PID Library Output goes NaN randomly

I've been trying to use the popular PID library for a simple device to heat a piece of copper. I'm using a mechanical relay for switching so I've started by using the example code for relay output. The only additions I've made are to initialize an Adafruit thermocouple breakout, input a fixed setpoint of 37, and added a Serial print to monitor the current input and output values.

Initially, things seemed to be working fine and I've just been charting the temperature and gradually increasing Kp while leaving Ki and Kd at 0 which I think is fairly standard practice for manual tuning a new PID system. Eventually though as Kp got up around 100 the Output started going NaN and the relay would just stay on and skyrocket well past the setpoint. The Input print would also show NaN occasionally, but more frequently the Output goes NaN.

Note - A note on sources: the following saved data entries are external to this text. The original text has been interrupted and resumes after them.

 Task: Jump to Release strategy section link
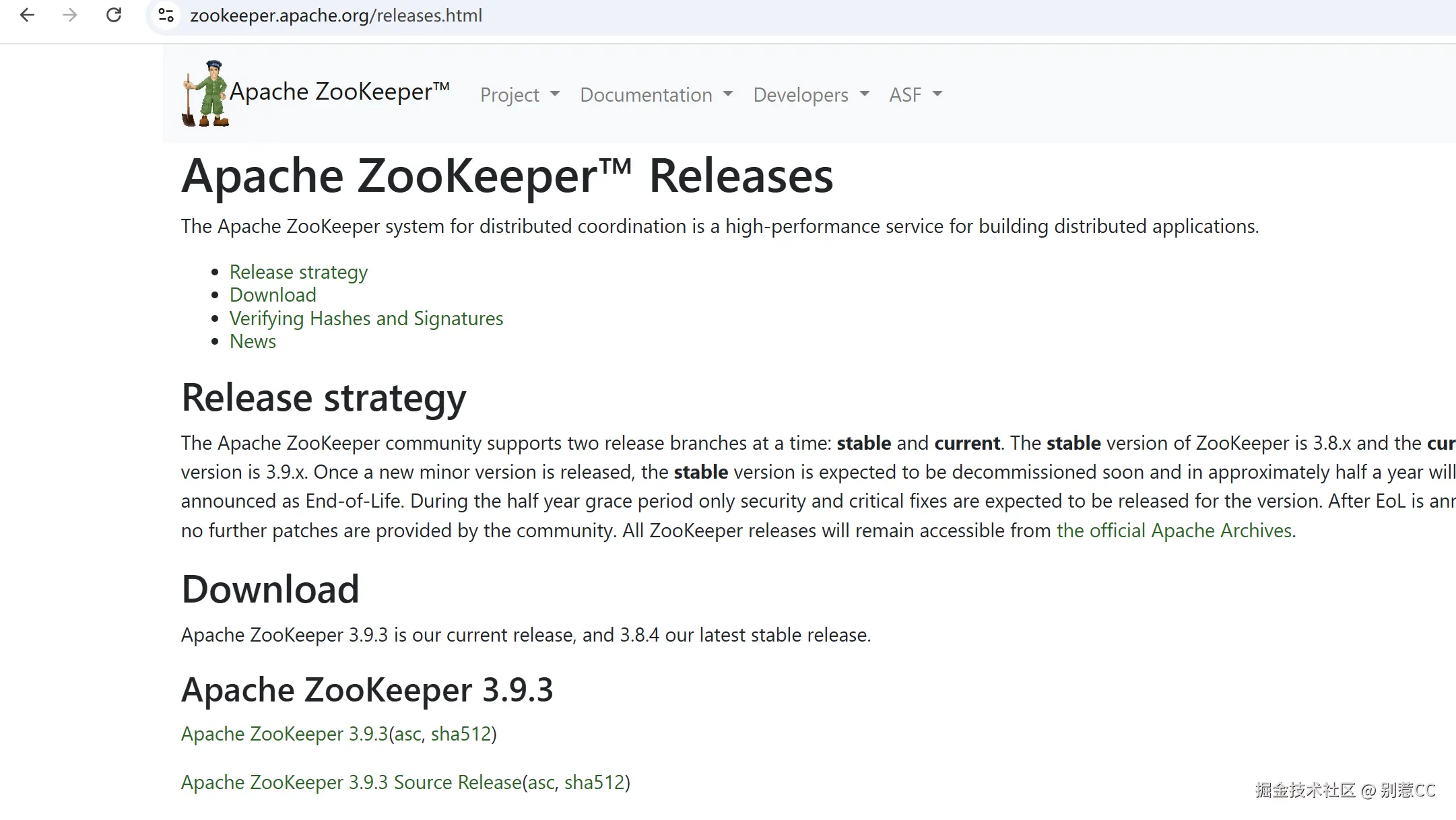[x=298, y=272]
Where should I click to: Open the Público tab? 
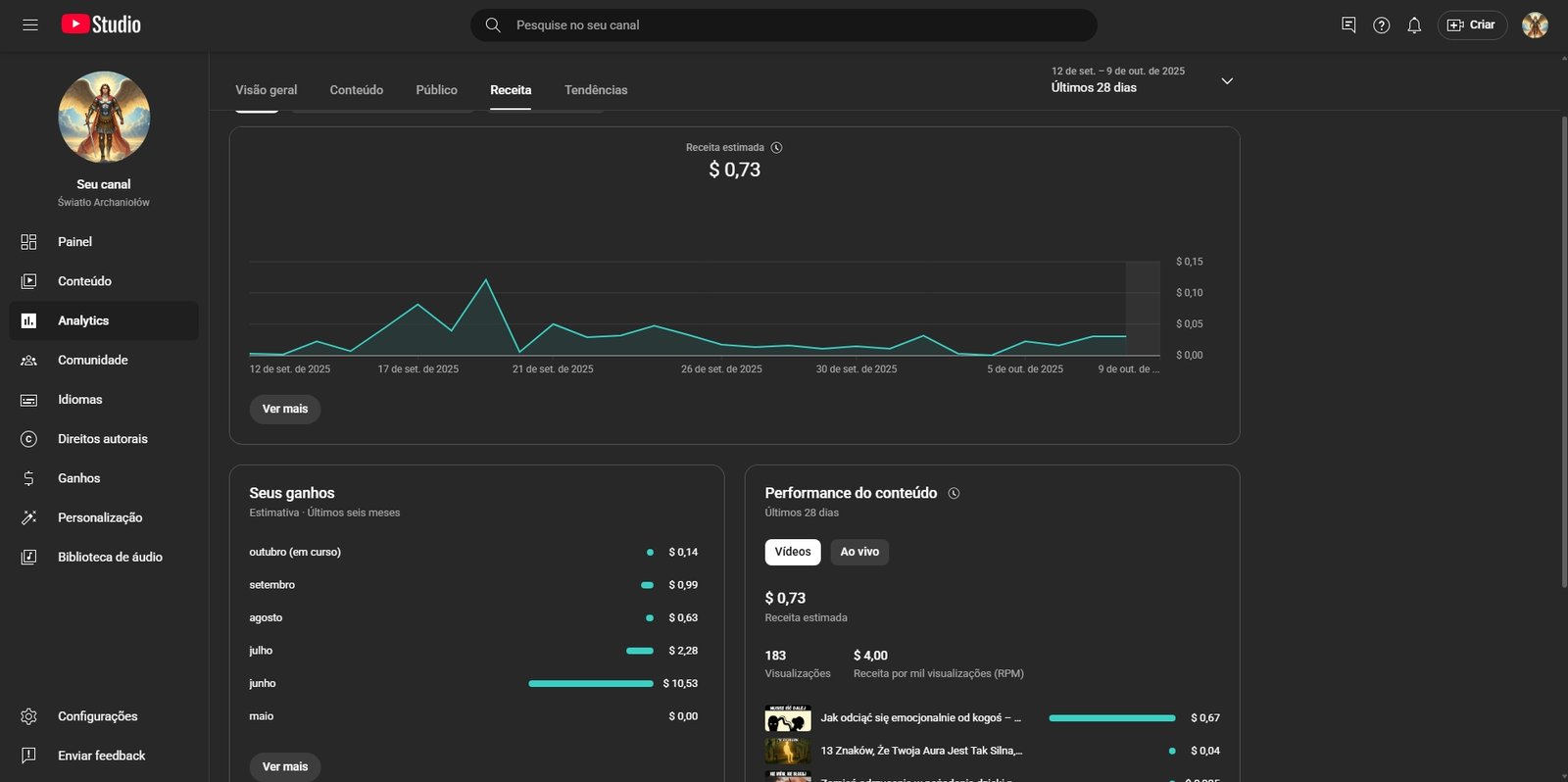pyautogui.click(x=436, y=90)
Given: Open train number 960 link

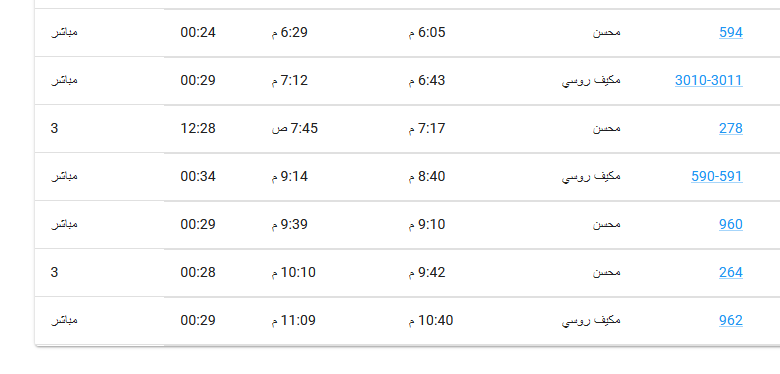Looking at the screenshot, I should [x=731, y=224].
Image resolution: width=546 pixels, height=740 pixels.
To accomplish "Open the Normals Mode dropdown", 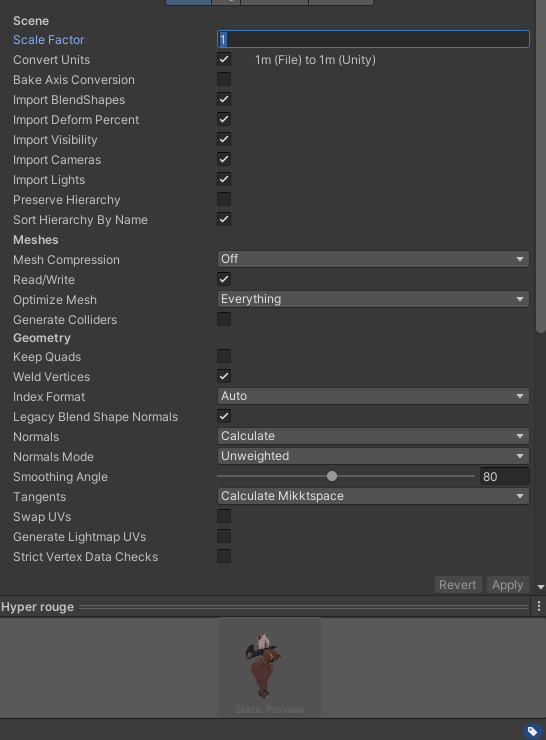I will 373,456.
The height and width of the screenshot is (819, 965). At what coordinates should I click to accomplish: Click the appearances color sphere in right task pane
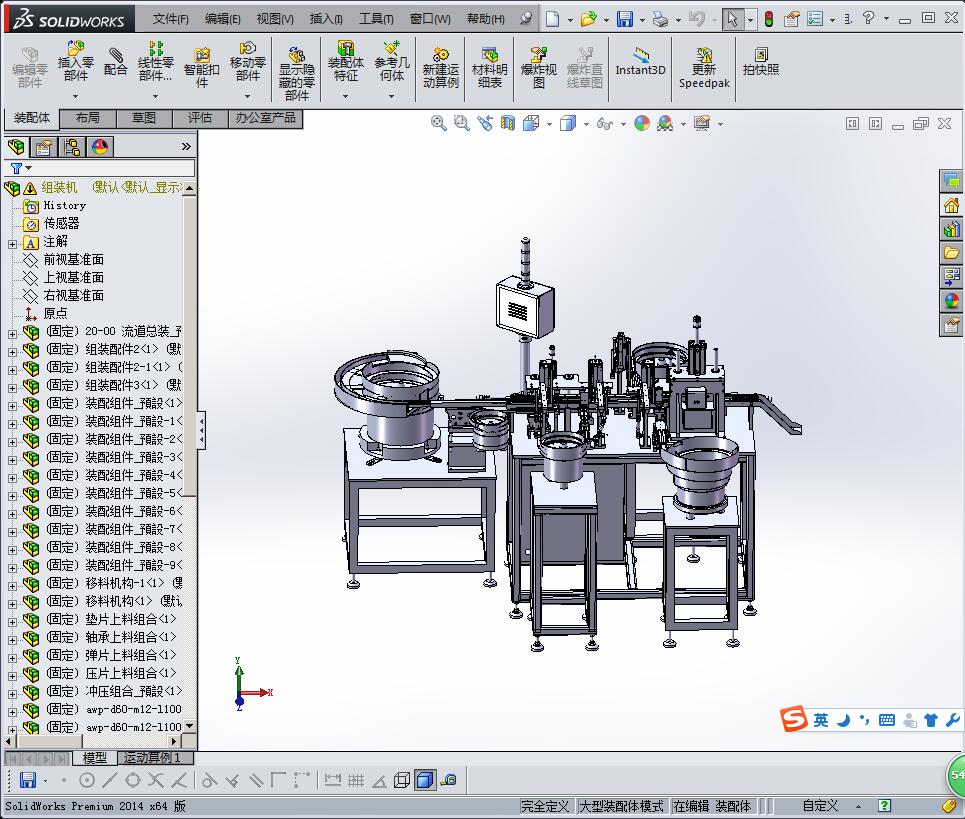[951, 300]
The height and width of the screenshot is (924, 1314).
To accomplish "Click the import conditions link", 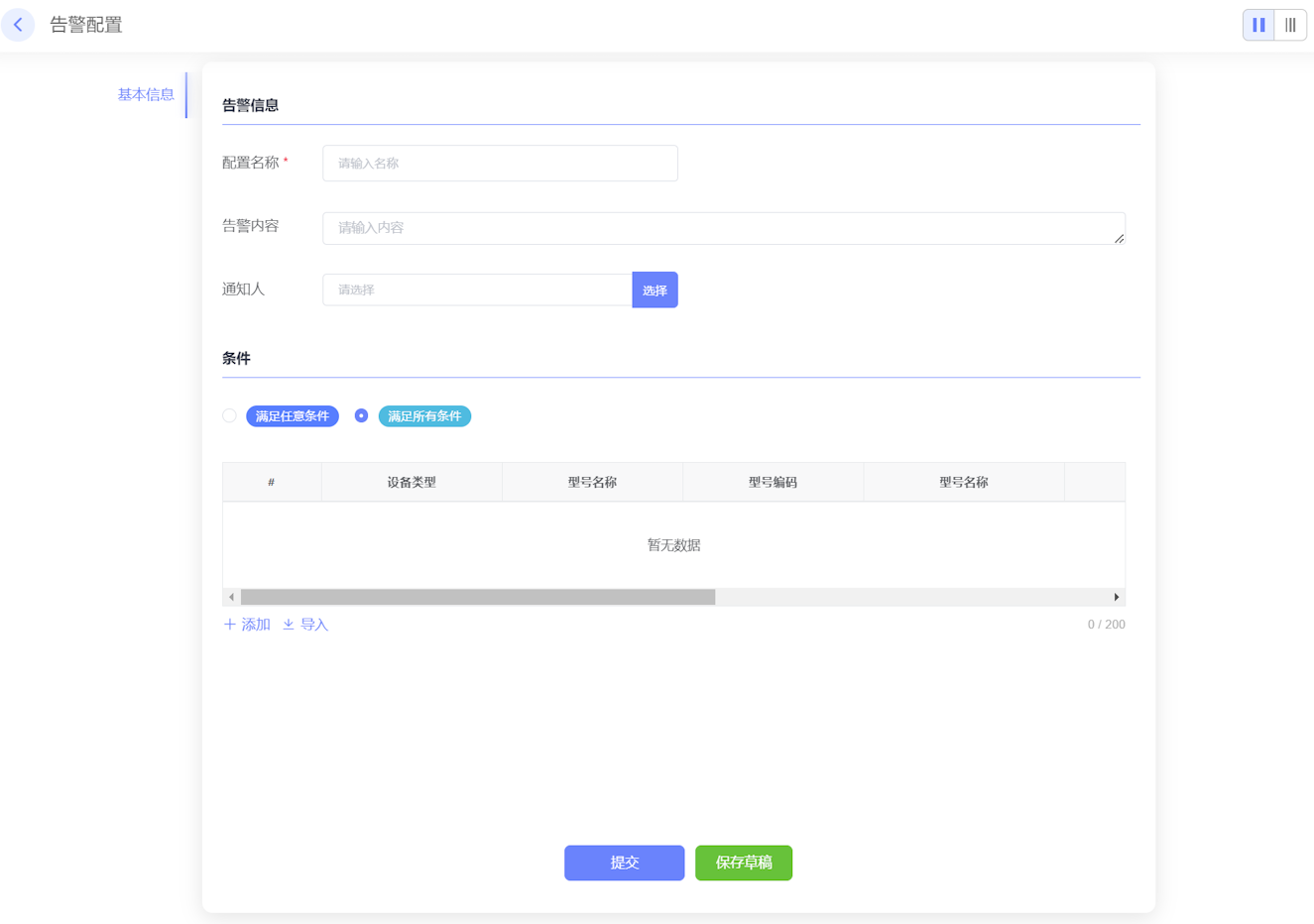I will [305, 625].
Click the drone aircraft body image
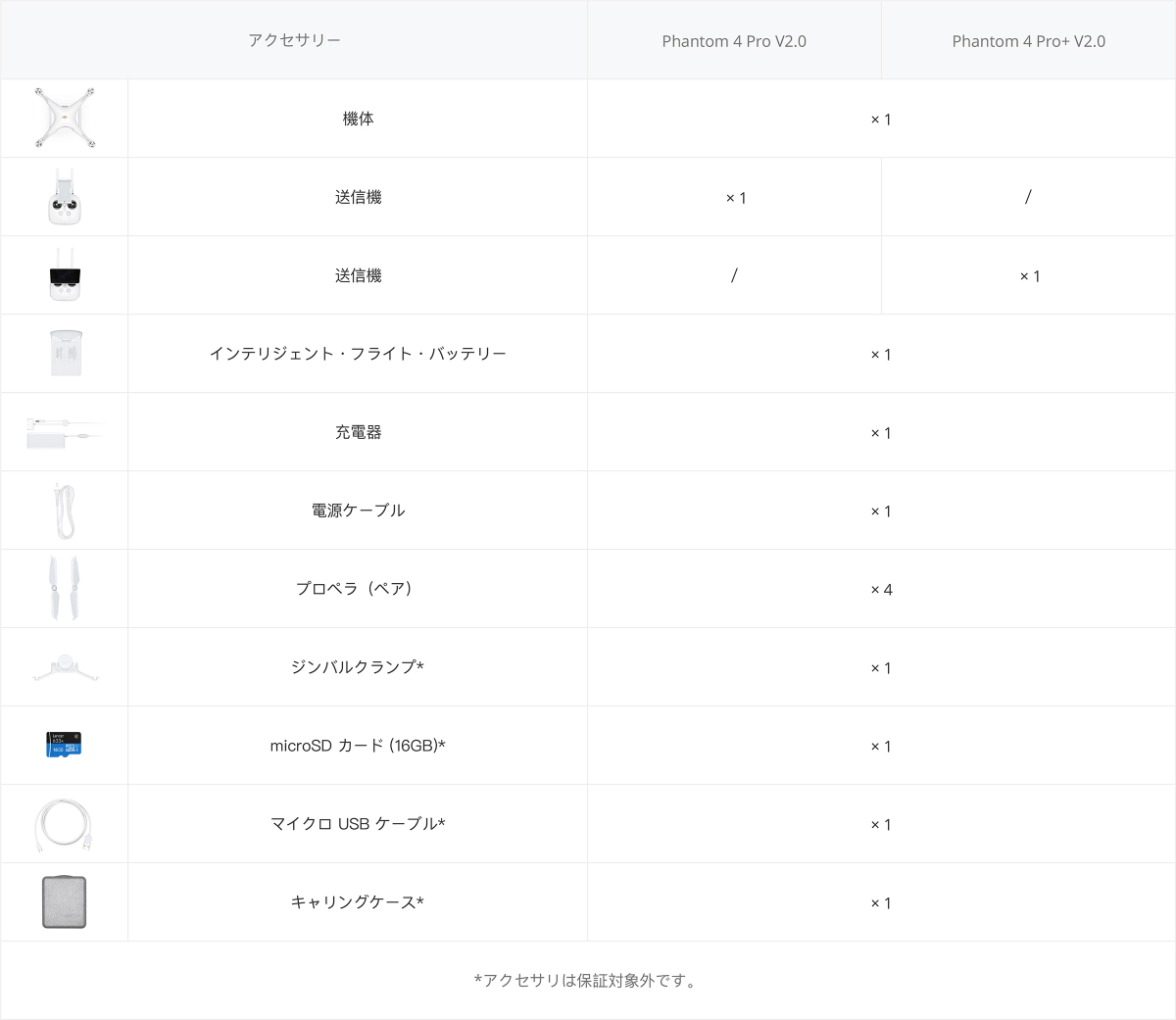The image size is (1176, 1020). 65,119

The regular behavior of the PID when the NaN error isn't occurring also seems a bit off. Even with a Kp as high as 80 the controller won't quite reach the 37C setpoint, and takes 5 minutes or more to go from room temp to 30C, and at no point does the "on" portion of the 5 second window exceed 800 - 900 ms, and is at it's highest on launch and immediately begins tapering down.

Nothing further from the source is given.